C’est d’ailleurs une des grandes qualités du film : quoi qu’en dise votre cinéma, il ne le passe pas en version française, mais en versions originales. Une Française séparée d’un Allemand prépare une mission anglophone en Russie. Tous les personnages passent naturellement d’une langue à une autre selon l’environnement et les interlocuteurs présents. Mieux, l’utilisation du langage dans le scénario ne s’arrête pas aux évidences du style Untel parle plutôt allemand, Telautre plutôt français, quand ils sont dans tel bureau c’est l’anglais qui s’impose… La langue est aussi un message, un pont ou un obstacle, que l’on utilise pour se rapprocher, pour faire des messes basses ou comme une arme de distanciation.

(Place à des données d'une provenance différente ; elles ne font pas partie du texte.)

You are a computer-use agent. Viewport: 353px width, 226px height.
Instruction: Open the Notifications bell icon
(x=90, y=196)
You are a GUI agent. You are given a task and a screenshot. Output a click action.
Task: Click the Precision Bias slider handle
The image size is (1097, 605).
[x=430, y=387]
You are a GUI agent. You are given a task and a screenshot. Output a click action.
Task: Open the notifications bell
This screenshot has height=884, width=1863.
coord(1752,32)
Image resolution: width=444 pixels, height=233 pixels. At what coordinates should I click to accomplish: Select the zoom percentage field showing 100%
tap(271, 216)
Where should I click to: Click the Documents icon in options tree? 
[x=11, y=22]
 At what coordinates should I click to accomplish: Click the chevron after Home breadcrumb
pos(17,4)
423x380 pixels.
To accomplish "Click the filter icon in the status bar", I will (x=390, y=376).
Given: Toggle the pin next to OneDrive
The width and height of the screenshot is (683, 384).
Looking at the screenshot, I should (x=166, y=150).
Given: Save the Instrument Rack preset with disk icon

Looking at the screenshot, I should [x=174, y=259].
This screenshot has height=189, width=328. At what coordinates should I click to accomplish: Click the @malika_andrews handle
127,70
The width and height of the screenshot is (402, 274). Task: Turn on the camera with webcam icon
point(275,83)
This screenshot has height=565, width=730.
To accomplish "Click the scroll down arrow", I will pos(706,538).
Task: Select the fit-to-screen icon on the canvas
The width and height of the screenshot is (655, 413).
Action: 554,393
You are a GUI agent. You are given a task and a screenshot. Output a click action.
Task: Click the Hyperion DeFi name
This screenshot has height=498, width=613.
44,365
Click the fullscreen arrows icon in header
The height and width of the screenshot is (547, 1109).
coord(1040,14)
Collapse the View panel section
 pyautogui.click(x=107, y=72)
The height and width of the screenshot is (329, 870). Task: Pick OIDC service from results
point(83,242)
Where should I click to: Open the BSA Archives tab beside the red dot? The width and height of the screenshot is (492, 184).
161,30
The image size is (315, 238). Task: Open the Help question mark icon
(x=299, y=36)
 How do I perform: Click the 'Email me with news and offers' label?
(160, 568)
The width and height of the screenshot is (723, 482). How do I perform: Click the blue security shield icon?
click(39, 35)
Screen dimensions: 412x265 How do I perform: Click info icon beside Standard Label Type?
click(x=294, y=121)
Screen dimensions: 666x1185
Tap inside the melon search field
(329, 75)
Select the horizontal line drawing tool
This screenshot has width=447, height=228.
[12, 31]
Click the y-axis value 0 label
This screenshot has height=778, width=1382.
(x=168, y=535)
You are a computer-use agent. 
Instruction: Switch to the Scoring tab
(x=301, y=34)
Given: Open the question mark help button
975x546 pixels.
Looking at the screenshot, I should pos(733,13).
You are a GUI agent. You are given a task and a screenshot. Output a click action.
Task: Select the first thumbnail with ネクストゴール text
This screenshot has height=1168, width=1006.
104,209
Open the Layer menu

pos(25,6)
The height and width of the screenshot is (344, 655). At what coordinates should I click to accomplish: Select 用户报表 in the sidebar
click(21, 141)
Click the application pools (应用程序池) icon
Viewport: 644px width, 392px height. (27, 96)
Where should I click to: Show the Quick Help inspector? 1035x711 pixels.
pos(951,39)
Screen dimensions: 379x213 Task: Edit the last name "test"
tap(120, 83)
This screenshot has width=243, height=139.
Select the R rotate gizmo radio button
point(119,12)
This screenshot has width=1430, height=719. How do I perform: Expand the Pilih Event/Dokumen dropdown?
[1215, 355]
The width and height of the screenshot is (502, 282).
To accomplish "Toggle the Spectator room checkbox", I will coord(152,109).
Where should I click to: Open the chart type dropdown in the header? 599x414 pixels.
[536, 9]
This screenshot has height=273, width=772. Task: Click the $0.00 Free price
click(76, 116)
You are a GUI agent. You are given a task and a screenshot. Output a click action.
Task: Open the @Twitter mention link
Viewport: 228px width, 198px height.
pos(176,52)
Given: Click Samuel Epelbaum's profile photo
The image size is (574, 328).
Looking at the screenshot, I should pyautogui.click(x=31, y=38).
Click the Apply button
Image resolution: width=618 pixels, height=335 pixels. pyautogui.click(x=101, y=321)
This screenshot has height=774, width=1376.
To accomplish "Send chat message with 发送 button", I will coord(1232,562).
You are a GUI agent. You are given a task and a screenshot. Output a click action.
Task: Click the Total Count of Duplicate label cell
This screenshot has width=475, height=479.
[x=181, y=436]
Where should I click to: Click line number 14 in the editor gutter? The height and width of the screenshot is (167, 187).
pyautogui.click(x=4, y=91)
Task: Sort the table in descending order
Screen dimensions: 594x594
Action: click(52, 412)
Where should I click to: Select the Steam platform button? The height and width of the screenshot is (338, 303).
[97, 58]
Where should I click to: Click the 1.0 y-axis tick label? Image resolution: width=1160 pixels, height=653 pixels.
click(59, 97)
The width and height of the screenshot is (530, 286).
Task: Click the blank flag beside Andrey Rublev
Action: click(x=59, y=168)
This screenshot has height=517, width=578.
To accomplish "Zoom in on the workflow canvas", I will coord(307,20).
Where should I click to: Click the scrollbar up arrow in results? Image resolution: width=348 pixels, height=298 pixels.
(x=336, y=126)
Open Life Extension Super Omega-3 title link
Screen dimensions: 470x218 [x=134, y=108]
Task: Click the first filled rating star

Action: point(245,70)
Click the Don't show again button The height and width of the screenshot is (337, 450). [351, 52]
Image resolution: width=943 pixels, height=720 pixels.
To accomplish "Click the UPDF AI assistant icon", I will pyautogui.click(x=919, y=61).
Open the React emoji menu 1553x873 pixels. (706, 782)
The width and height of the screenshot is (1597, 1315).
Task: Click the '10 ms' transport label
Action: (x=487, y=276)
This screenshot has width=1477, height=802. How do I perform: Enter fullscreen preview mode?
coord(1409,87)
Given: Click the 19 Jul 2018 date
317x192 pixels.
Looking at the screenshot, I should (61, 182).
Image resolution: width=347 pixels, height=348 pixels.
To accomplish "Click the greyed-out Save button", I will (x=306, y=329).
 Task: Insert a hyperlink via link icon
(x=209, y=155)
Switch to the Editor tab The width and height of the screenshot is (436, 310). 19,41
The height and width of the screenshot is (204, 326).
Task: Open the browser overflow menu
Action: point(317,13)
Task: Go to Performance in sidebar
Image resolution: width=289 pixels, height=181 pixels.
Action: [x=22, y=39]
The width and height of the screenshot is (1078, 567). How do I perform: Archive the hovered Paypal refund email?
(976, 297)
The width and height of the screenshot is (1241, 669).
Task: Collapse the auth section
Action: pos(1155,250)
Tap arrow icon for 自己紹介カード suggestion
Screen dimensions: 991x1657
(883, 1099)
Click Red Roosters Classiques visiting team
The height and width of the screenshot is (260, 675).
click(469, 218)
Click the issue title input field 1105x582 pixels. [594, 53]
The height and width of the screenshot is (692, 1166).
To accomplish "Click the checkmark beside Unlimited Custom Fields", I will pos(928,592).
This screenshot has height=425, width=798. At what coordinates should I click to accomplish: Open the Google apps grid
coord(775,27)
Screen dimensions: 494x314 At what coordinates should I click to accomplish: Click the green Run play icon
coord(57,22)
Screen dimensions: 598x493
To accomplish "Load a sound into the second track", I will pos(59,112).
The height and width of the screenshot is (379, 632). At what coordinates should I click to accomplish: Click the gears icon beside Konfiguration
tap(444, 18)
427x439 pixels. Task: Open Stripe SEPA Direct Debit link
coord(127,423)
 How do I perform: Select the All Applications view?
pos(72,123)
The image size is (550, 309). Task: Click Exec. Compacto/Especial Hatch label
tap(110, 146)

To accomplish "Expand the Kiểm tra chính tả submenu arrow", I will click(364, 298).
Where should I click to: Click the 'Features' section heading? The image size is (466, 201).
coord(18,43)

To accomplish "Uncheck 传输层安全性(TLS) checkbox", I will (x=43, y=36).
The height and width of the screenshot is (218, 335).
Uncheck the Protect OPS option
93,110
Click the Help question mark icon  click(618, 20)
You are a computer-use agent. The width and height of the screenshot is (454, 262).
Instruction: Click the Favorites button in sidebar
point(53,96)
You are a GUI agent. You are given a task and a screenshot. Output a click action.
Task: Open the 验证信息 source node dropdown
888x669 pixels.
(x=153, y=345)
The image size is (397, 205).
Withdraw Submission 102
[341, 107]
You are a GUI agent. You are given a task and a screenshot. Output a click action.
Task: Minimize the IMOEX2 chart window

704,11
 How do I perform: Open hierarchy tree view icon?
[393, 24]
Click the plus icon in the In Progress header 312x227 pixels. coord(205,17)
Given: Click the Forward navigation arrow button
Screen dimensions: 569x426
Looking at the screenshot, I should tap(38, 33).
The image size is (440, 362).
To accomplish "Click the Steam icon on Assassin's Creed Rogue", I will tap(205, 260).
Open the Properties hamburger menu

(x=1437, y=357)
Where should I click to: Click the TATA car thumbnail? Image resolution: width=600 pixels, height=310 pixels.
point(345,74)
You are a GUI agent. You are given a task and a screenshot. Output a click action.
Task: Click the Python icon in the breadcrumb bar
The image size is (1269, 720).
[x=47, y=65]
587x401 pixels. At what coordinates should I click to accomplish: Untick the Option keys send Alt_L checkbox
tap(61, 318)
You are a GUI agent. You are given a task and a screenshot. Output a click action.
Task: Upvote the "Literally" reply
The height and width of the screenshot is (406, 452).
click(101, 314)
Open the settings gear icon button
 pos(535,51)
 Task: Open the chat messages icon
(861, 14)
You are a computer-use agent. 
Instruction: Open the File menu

Pour ceux à qui la vie familiale transformée en thriller psychologique ne suffirait pas, Winocour a également bien appuyé sur tout ce que les astronautes doivent faire avant de pouvoir partir.
Préparer leur mission bien sûr, leur corps évidemment, apprendre à gérer les relations avec leur équipe sans doute, connaître leurs vaisseaux jusqu’au dernier boulon assurément, savoir secourir un collègue naturellement, mais aussi apprendre à tout faire dans une centrifugeuse, sur une chaise tournante, la tête en bas, accroché à des câbles, engoncé dans un scaphandre rigide, en mettant de côté l’urgence de la minute d’avant et sans flipper de celle de la minute suivante… Les sources de pression et de tensions sont multiples, variées, parfois inattendues, jusqu’à ces petits choix tous bêtes : prendre des tampons, qui sont du poids en plus au décollage, ou passer à l’implant sous-cutané et perdre tout cycle menstruel ?
Dans sa volonté de mettre Sarah au pied du mur, Alice Winocour va parfois légèrement trop loin. Ainsi, l’accueil méprisant que lui réserve Mike est un peu brutalement amené. Certains détails sont aussi étonnants : puisque Stella a passé la visite médicale (c’est clairement annoncé), pourquoi ne pas la laisser entrer avec une charlotte et un masque comme le reste de l’équipe ? Si c’est simplement pour justifier le craquage en mode « je fais le mur » qui suit (et qui est une insulte au professionnalisme des astronautes), désolé, mais on pouvait s’en passer.
Mais en dehors de ces détails, ce thriller familial est extrêmement réussi. Prenant d’un bout à l’autre, rythmé malgré sa relative lenteur, tendu et parfois franchement oppressant, il est aussi illuminé de quelques scènes plus légères ou profondément touchantes — comme l’exclamation de Stella, une surprise mâtinée de fierté, lorsqu’elle arrive en plein entraînement aquatique.
C’est un éloge à ceux qui assument leurs rêves et à ceux qui les supportent, à celles qui prétendent faire des « métiers d’hommes » et à ceux qui acceptent de revoir leurs préjugés, à ceux qui relèvent la tête devant l’effort et à ceux qui craquent un peu parfois quand même. C’est surtout un portrait des vraies gens qui sont astronautes (ou l’inverse). Quelque part, c’est quasiment le contraire de L’étoffe des héros, mais c’est tout aussi fort.